Pancreas cancer expert Christopher Wolfgang, M.D., Ph.D., assistant professor of surgery at the Johns Hopkins School of Medicine, is leading the research aimed at identifying the first genetic changes that initiate this deadly form of cancer. His studies will examine fluid-filled cysts that form in the ducts of the pancreas. These cysts, called intraductal papillary mucinous neoplasms (IPMN), are a primary way that pancreas cancers originate. They provide an early opportunity to intervene and potentially prevent pancreas cancer.
"We are so grateful for the Foundation's support.

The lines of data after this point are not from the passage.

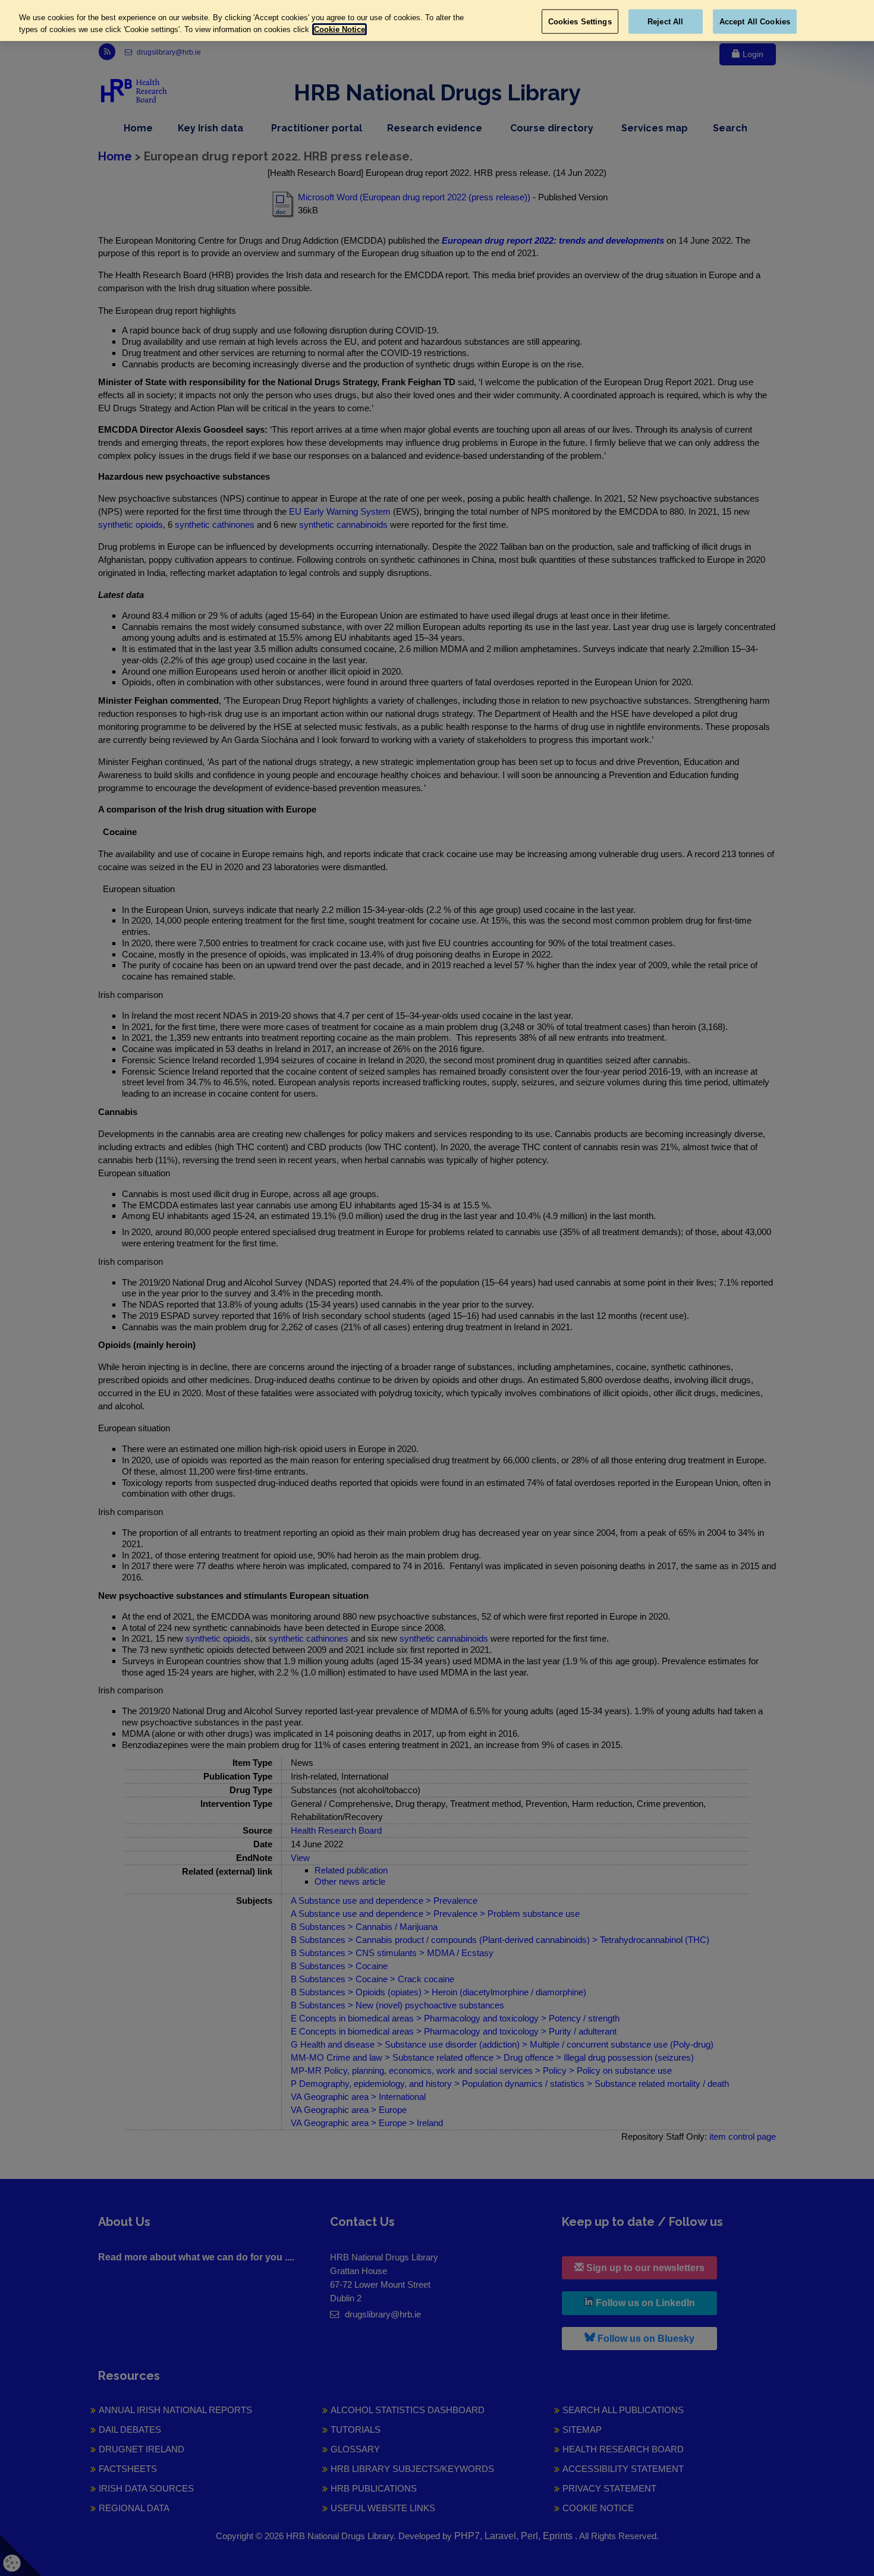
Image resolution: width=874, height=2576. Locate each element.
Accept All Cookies (754, 21)
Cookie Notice (339, 29)
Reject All (665, 21)
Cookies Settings (580, 21)
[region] (437, 20)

It is funding research that will help us better understand the genetic alterations contained within IPMNs to form a timeline of pancreas cancer origination and progression," says Wolfgang. "We hope to learn how they originate, differentiate harmless cysts from those that will become cancers, and decipher the specific molecular changes involved in the progression from cyst to pancreas cancer."
"Thanks to Leslie's indomitable spirit and the generosity of our donors, we are pleased to be in a position to provide financial assistance to the pancreatic cancer early detection project undertaken by Dr. Christopher Wolfgang and his distinguished colleagues at Johns Hopkins," said Schwartz. "We hope that this research will bring us closer to the development of universally reliable methods for the early detection of pancreatic cancer."